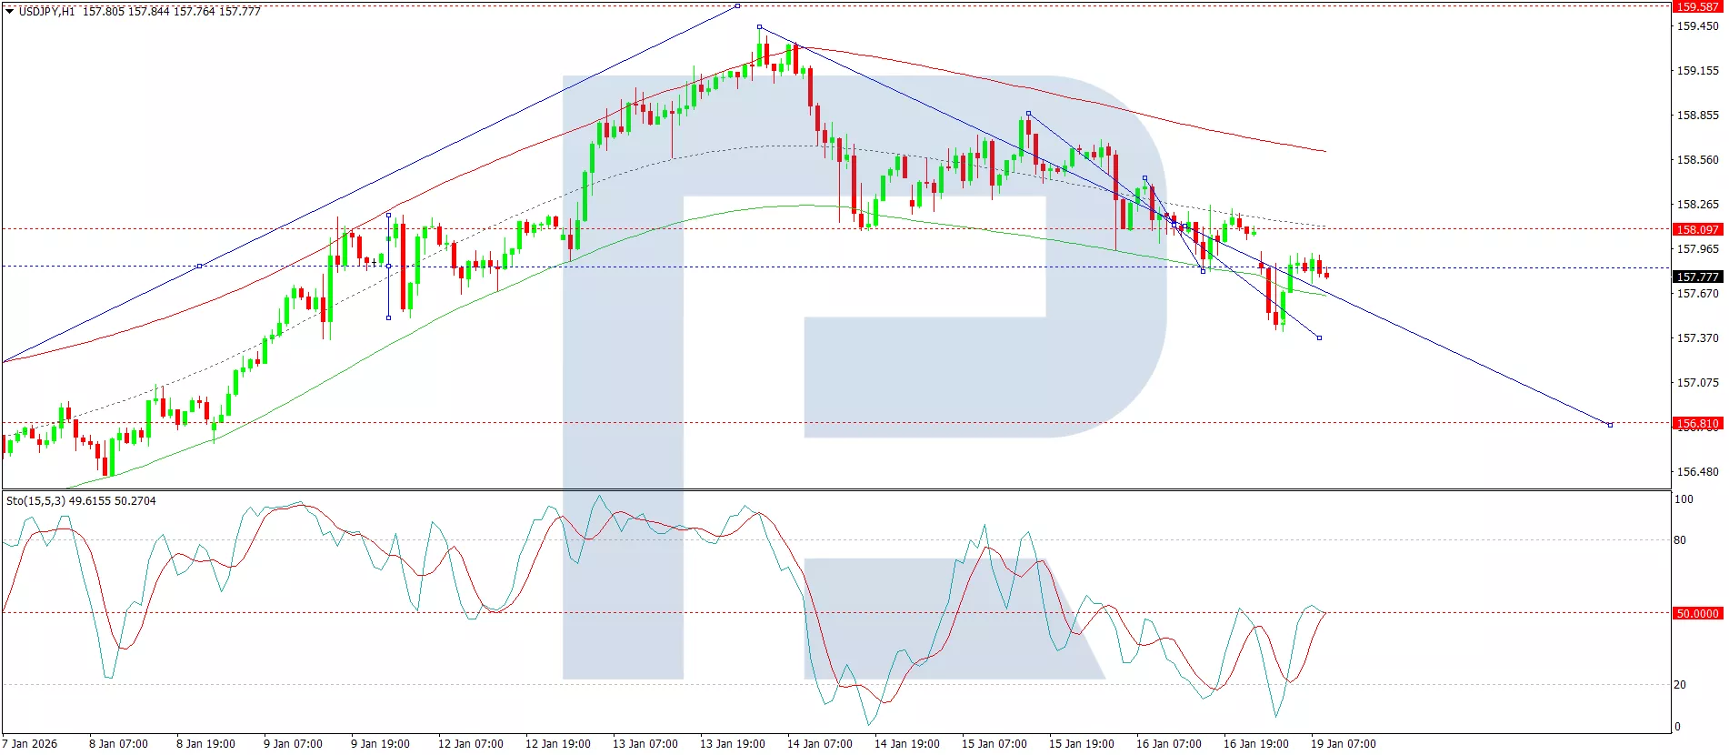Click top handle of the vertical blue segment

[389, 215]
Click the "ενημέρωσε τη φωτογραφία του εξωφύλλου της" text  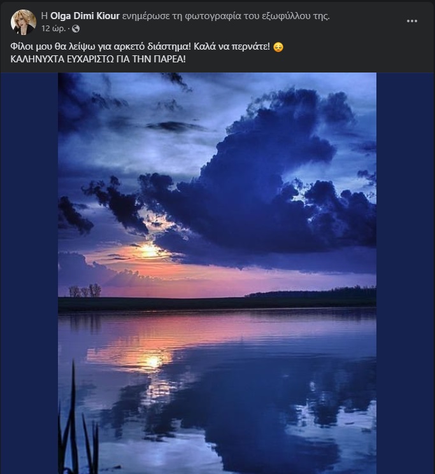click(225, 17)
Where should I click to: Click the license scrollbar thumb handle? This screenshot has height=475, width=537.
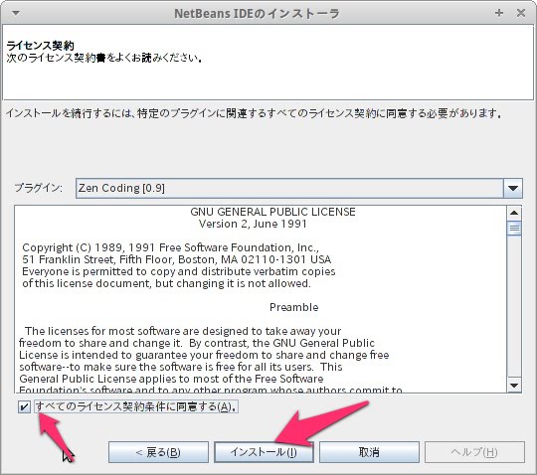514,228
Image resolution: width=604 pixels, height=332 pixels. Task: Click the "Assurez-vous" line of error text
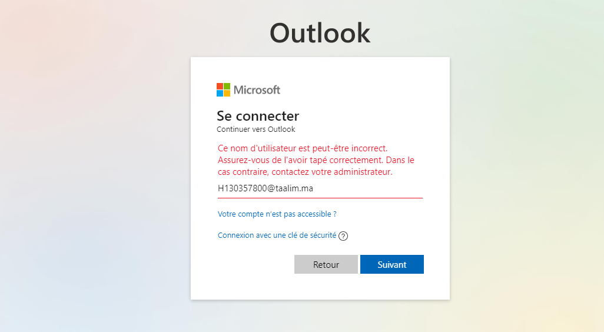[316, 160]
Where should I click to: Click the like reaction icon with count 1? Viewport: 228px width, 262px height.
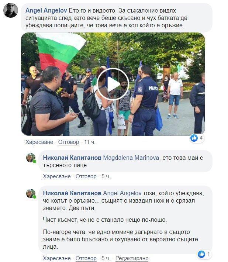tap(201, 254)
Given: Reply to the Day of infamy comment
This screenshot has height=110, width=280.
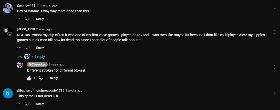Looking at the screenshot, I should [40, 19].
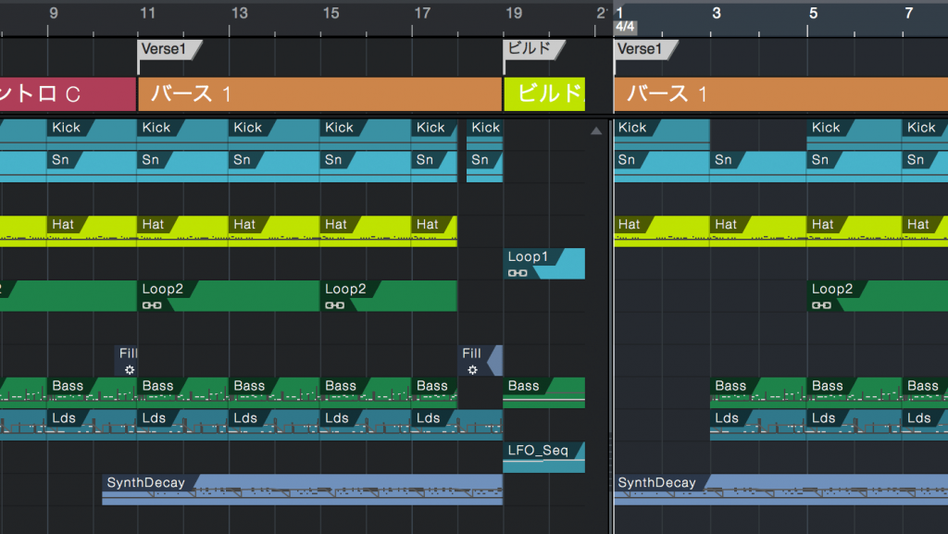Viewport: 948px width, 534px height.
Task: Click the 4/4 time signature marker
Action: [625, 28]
=-=-=
Reproduce exactly and only the lines from the "Where should I click to: Click the like" line to the last line of the records above. Do not carry over any pictures.

Where should I click to: Click the like reaction icon with count 1? Viewport: 228px width, 262px height.
tap(201, 254)
Given: Reply to the Day of infamy comment
This screenshot has height=110, width=280.
Looking at the screenshot, I should [40, 19].
Viewport: 948px width, 534px height.
Task: Click the 4/4 time signature marker
Action: [625, 28]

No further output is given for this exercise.